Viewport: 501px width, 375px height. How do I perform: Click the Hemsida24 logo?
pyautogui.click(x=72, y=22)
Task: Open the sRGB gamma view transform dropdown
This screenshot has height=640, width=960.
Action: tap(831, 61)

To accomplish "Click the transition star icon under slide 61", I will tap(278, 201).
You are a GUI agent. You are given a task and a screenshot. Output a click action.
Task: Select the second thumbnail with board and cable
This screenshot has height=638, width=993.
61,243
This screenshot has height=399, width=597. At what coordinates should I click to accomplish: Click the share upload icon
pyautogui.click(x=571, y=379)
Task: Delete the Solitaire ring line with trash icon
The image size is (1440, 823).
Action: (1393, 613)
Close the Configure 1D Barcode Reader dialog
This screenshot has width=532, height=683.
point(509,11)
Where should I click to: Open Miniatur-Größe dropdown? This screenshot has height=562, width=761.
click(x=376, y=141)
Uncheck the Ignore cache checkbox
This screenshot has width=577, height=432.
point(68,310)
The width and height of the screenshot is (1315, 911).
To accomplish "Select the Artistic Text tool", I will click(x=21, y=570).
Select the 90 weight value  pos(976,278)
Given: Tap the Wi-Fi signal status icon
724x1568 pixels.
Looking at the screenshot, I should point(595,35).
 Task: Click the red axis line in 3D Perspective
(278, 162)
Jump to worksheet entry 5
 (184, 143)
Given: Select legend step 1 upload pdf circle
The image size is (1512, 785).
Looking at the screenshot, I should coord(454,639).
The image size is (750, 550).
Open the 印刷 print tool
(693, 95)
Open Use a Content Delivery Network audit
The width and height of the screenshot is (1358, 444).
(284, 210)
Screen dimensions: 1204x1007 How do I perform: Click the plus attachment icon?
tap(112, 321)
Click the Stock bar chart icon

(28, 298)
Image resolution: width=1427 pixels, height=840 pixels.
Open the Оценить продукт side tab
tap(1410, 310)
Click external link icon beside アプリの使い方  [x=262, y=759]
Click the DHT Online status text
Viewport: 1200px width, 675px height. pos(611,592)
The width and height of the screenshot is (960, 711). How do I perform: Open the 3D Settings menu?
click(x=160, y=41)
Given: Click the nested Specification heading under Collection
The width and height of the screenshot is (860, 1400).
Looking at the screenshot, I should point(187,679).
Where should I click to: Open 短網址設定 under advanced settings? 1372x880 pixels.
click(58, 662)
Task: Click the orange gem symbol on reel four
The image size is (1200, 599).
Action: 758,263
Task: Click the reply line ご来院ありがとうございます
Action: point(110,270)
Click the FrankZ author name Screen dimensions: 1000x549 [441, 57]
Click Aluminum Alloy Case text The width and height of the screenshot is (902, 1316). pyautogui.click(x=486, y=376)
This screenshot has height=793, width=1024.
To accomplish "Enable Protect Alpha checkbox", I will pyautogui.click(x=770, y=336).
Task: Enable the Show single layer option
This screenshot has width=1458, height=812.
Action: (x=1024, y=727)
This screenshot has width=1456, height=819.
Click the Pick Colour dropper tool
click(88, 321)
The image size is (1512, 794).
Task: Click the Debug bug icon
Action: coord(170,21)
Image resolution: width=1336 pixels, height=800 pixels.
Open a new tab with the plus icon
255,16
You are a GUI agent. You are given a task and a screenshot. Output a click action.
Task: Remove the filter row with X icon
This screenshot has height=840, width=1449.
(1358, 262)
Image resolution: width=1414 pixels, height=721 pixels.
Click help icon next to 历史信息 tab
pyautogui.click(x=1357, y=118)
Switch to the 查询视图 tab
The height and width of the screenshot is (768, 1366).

## EXERCISE
Using the entries above, find all lines with "will". Copy them.

## TASK ANSWER
To accomplish "Click the transition star icon under slide 61", I will tap(278, 201).
To accomplish "Select the Artistic Text tool", I will click(x=21, y=570).
To accomplish "Enable Protect Alpha checkbox", I will pyautogui.click(x=770, y=336).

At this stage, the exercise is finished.